**RECORD SET**
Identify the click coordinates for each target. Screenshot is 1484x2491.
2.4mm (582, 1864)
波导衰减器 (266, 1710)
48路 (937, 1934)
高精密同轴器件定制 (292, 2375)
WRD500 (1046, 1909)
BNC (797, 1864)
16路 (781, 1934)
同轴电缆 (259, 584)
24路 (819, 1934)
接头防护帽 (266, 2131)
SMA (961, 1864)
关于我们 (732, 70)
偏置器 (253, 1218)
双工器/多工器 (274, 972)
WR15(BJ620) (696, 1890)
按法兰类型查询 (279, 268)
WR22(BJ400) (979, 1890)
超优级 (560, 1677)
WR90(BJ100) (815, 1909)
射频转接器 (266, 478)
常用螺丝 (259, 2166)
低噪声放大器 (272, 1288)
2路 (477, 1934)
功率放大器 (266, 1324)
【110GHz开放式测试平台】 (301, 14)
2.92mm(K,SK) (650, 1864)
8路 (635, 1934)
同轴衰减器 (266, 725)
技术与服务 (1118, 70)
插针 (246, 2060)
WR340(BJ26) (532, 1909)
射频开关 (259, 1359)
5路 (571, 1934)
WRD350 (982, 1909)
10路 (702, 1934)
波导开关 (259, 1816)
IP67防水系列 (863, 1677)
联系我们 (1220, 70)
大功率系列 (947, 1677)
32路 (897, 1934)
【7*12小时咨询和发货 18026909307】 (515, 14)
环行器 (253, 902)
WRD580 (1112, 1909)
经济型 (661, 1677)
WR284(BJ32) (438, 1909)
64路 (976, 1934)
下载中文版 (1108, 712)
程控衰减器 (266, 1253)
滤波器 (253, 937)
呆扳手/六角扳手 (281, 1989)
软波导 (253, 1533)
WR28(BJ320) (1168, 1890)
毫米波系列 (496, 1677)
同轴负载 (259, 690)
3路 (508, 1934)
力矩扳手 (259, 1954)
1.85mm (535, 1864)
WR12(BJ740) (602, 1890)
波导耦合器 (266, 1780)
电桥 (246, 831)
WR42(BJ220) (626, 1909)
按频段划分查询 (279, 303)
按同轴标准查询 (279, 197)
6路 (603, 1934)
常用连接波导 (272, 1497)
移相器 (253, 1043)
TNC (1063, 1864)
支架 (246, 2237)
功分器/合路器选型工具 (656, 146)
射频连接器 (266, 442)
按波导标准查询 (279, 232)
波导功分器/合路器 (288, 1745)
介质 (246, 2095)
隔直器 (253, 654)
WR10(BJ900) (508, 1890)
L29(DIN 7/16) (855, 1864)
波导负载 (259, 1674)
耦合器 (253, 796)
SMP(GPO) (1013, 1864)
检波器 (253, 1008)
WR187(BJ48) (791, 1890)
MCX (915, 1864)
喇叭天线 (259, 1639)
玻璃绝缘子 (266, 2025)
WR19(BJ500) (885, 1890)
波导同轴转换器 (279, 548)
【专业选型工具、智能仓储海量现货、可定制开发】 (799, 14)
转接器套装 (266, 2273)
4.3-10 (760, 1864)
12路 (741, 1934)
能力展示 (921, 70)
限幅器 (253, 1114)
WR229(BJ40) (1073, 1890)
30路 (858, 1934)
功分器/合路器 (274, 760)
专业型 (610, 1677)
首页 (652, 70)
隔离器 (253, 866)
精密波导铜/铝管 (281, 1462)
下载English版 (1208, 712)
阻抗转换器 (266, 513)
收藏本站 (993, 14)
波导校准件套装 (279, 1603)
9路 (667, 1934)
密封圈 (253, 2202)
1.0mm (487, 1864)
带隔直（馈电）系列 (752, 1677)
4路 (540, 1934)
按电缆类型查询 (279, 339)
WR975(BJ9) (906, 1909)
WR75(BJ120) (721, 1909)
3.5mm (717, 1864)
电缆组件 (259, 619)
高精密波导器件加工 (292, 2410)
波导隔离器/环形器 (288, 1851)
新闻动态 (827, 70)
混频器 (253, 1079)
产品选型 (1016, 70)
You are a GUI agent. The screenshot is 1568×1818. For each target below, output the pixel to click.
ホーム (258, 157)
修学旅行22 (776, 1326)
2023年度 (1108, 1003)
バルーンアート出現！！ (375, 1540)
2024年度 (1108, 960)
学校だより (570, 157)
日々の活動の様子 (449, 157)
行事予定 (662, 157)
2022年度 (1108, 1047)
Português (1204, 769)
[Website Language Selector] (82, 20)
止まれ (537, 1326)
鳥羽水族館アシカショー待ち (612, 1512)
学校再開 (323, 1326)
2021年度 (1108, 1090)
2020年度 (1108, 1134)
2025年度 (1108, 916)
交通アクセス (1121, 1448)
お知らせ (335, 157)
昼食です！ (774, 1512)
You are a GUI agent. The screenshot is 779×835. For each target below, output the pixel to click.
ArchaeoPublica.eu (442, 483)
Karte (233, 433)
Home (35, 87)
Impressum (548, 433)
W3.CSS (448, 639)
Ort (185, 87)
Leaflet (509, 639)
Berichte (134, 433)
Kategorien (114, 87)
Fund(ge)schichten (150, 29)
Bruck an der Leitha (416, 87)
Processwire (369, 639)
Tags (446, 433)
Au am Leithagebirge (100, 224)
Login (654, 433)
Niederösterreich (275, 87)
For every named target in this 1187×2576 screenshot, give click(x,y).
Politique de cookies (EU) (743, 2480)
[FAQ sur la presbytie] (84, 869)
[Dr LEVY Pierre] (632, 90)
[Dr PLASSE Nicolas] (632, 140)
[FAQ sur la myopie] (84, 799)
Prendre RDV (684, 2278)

**THE REQUEST**
Reproduce the full listing above word for word, leaving out nothing.

**EXERCISE SOLUTION**
Identify the click coordinates for each target. Screenshot is 1484x2491.
2.4mm (582, 1864)
波导衰减器 (266, 1710)
48路 (937, 1934)
高精密同轴器件定制 (292, 2375)
WRD500 (1046, 1909)
BNC (797, 1864)
16路 (781, 1934)
同轴电缆 (259, 584)
24路 (819, 1934)
接头防护帽 (266, 2131)
SMA (961, 1864)
关于我们 (732, 70)
偏置器 (253, 1218)
双工器/多工器 (274, 972)
WR15(BJ620) (696, 1890)
按法兰类型查询 (279, 268)
WR22(BJ400) (979, 1890)
超优级 (560, 1677)
WR90(BJ100) (815, 1909)
射频转接器 (266, 478)
常用螺丝 (259, 2166)
低噪声放大器 (272, 1288)
2路 (477, 1934)
功率放大器 (266, 1324)
【110GHz开放式测试平台】 (301, 14)
2.92mm(K,SK) (650, 1864)
8路 (635, 1934)
同轴衰减器 (266, 725)
技术与服务 (1118, 70)
插针 (246, 2060)
WR340(BJ26) (532, 1909)
射频开关 (259, 1359)
5路 (571, 1934)
WRD350 (982, 1909)
10路 (702, 1934)
波导开关 (259, 1816)
IP67防水系列 (863, 1677)
联系我们 (1220, 70)
大功率系列 (947, 1677)
32路 (897, 1934)
【7*12小时咨询和发货 18026909307】 (515, 14)
环行器 (253, 902)
WRD580 (1112, 1909)
经济型 (661, 1677)
WR284(BJ32) (438, 1909)
64路 (976, 1934)
下载中文版 (1108, 712)
程控衰减器 (266, 1253)
滤波器 (253, 937)
呆扳手/六角扳手 (281, 1989)
软波导 (253, 1533)
WR28(BJ320) (1168, 1890)
毫米波系列 (496, 1677)
同轴负载 (259, 690)
3路 (508, 1934)
力矩扳手 (259, 1954)
1.85mm (535, 1864)
WR12(BJ740) (602, 1890)
波导耦合器 (266, 1780)
电桥 (246, 831)
WR42(BJ220) (626, 1909)
按频段划分查询 (279, 303)
按同轴标准查询 (279, 197)
6路 (603, 1934)
常用连接波导 (272, 1497)
移相器 (253, 1043)
TNC (1063, 1864)
支架 (246, 2237)
功分器/合路器选型工具 (656, 146)
射频连接器 (266, 442)
按波导标准查询 (279, 232)
波导功分器/合路器 (288, 1745)
介质 (246, 2095)
隔直器 (253, 654)
WR10(BJ900) (508, 1890)
L29(DIN 7/16) (855, 1864)
波导负载 (259, 1674)
耦合器 (253, 796)
SMP(GPO) (1013, 1864)
检波器 (253, 1008)
WR187(BJ48) (791, 1890)
MCX (915, 1864)
喇叭天线 (259, 1639)
玻璃绝缘子 (266, 2025)
WR19(BJ500) (885, 1890)
波导同轴转换器 (279, 548)
【专业选型工具、智能仓储海量现货、可定制开发】 (799, 14)
转接器套装 (266, 2273)
4.3-10 (760, 1864)
12路 (741, 1934)
能力展示 (921, 70)
限幅器 (253, 1114)
WR229(BJ40) (1073, 1890)
30路 (858, 1934)
功分器/合路器 (274, 760)
专业型 (610, 1677)
首页 (652, 70)
隔离器 (253, 866)
精密波导铜/铝管 (281, 1462)
下载English版 (1208, 712)
阻抗转换器 (266, 513)
收藏本站 (993, 14)
波导校准件套装 (279, 1603)
9路 (667, 1934)
密封圈 (253, 2202)
1.0mm (487, 1864)
带隔直（馈电）系列 (752, 1677)
4路 (540, 1934)
按电缆类型查询 (279, 339)
WR975(BJ9) (906, 1909)
WR75(BJ120) (721, 1909)
3.5mm (717, 1864)
电缆组件 (259, 619)
高精密波导器件加工 (292, 2410)
波导隔离器/环形器 (288, 1851)
新闻动态 (827, 70)
混频器 (253, 1079)
产品选型 (1016, 70)
You are a GUI agent. The screenshot is 1568×1818. For each target below, output the pixel to click.
ホーム (258, 157)
修学旅行22 (776, 1326)
2023年度 (1108, 1003)
バルーンアート出現！！ (375, 1540)
2024年度 (1108, 960)
学校だより (570, 157)
日々の活動の様子 (449, 157)
行事予定 (662, 157)
2022年度 (1108, 1047)
Português (1204, 769)
[Website Language Selector] (82, 20)
止まれ (537, 1326)
鳥羽水族館アシカショー待ち (612, 1512)
学校再開 (323, 1326)
2021年度 (1108, 1090)
2020年度 (1108, 1134)
2025年度 (1108, 916)
交通アクセス (1121, 1448)
お知らせ (335, 157)
昼食です！ (774, 1512)
You are a GUI agent. The screenshot is 779×835. For each target below, output the pixel to click.
ArchaeoPublica.eu (442, 483)
Karte (233, 433)
Home (35, 87)
Impressum (548, 433)
W3.CSS (448, 639)
Ort (185, 87)
Leaflet (509, 639)
Berichte (134, 433)
Kategorien (114, 87)
Fund(ge)schichten (150, 29)
Bruck an der Leitha (416, 87)
Processwire (369, 639)
Tags (446, 433)
Au am Leithagebirge (100, 224)
Login (654, 433)
Niederösterreich (275, 87)
For every named target in this 1187×2576 screenshot, give click(x,y).
Politique de cookies (EU) (743, 2480)
[FAQ sur la presbytie] (84, 869)
[Dr LEVY Pierre] (632, 90)
[Dr PLASSE Nicolas] (632, 140)
[FAQ sur la myopie] (84, 799)
Prendre RDV (684, 2278)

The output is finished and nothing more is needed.